FreeBSD bug 260859 – freebsd-update feedback/messages should be more broadly understandable, when patch levels differ for kernel and userland


----------



## Alain De Vos (Mar 13, 2022)

```
tar -xpf base.txz kernel.txz
rm -vfR /var/db/freebsd-update/*
```


```
freebsd-version -kru
13.0-RELEASE
13.0-RELEASE
13.0-RELEASE
```


```
freebsd-update fetch
freebsd-update install
freebsd-version -kru
13.0-RELEASE-p6
13.0-RELEASE
13.0-RELEASE-p7
```


```
reboot
freeebsd-version -kru
13.0-RELEASE-p6
13.0-RELEASE-p6
13.0-RELEASE-p7
```

It looks like the userland is too new after running freebsd-update. Very weird.
I'll be reverting back to no patch level until someone fixes the "server side"


----------



## chrbr (Mar 13, 2022)

Dear Alain De Vos,
the userland is not too new. It has just received one more patch than the kernel. It could also be the other way around. In the first glance it is a little bit irritating that there is no common patch level for the complete "package" of kernel and userland. But on the other hand kernel and userland are different items. They are just updated with the same tool.
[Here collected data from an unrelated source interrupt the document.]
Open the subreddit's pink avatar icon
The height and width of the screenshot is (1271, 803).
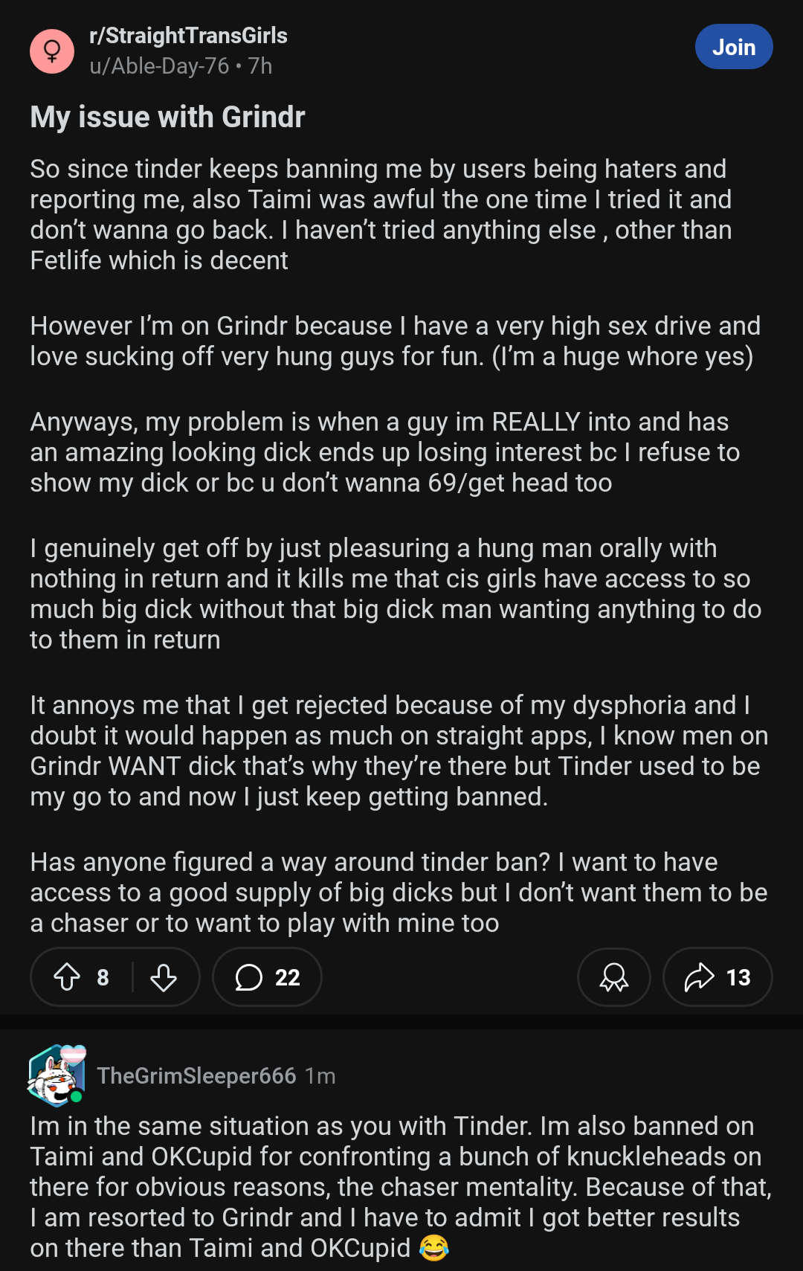(52, 51)
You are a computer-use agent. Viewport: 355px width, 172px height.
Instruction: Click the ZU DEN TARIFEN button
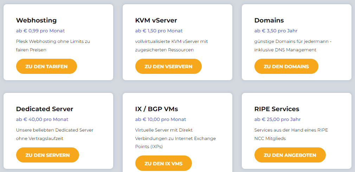(46, 66)
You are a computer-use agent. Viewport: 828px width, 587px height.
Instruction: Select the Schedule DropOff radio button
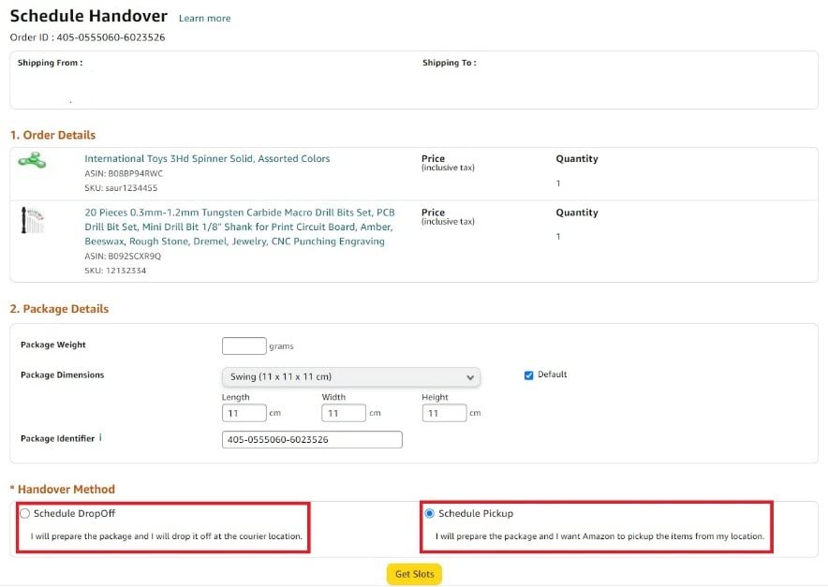coord(24,514)
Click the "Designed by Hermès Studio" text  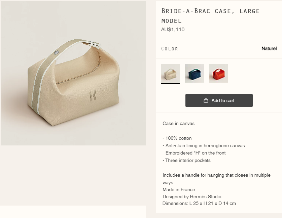[192, 197]
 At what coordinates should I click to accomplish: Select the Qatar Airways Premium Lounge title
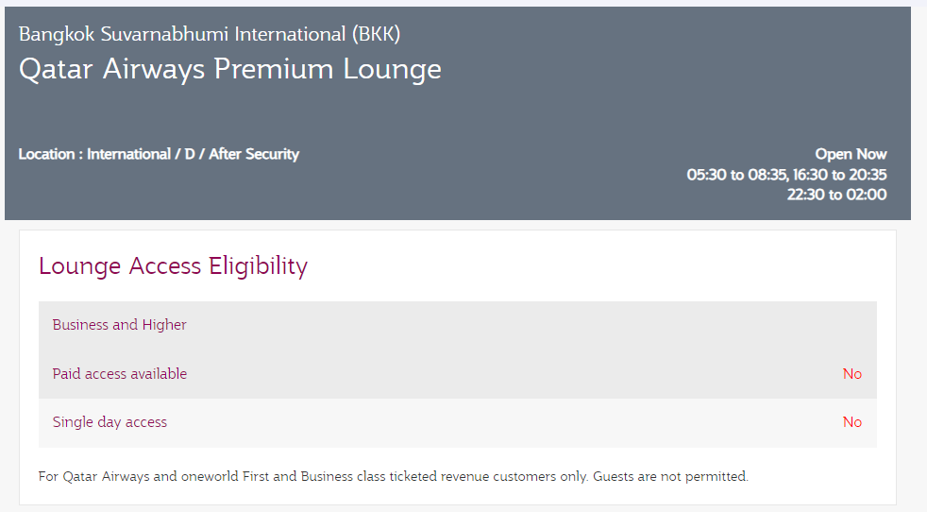[x=229, y=69]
From that perspective different patch levels for kernel and userland are perfectly fine.


----------



## Alain De Vos (Mar 13, 2022)

One more patchlevel can be enough to have only "one symbol not found" by the userland ... 
I'll try later in two weeks when patchlevels will be the same.


----------



## grahamperrin@ (Mar 13, 2022)

grahamperrin said:


> I think not, it's normal to find 6, 6, 7 at this time.



That, and more from me above, was *wrong*. Sorry!

I just fired up a virtual machine. 7, 7, 7:




Alain De Vos first guess, try removing the contents of /var/db/freebsd-update (you might find a few discussions about this directory) … sorry, now I see that you already did so.


----------



## mer (Mar 13, 2022)

man freebsd-version
`-k          Print the version and patch level of the installed kernel.
                 Unlike uname(1), if a new kernel has been installed but the
                 system has not yet rebooted, freebsd-version will print the
                 version and patch level of the new kernel.

     -r          Print the version and patch level of the running kernel.
                 Unlike uname(1), this is unaffected by environment variables.

     -u          Print the version and patch level of the installed userland.
                 These are hardcoded into freebsd-version during the build.`
If you run freebsd-update and do not reboot it is very likely that "-k" and "-r" differ.
Think of bectl activate.  Just because you activate a BE, you are not "running" that BE until you reboot.


----------



## grahamperrin@ (Mar 13, 2022)

mer said:


> reboot



Yeah, that's a common explanation, however we do have Alain's reboot at <https://forums.freebsd.org/posts/559950> above. And (me not paying attention, again), Alain already tried removing the database.

Maybe the final run of freebsd-update is missing.


----------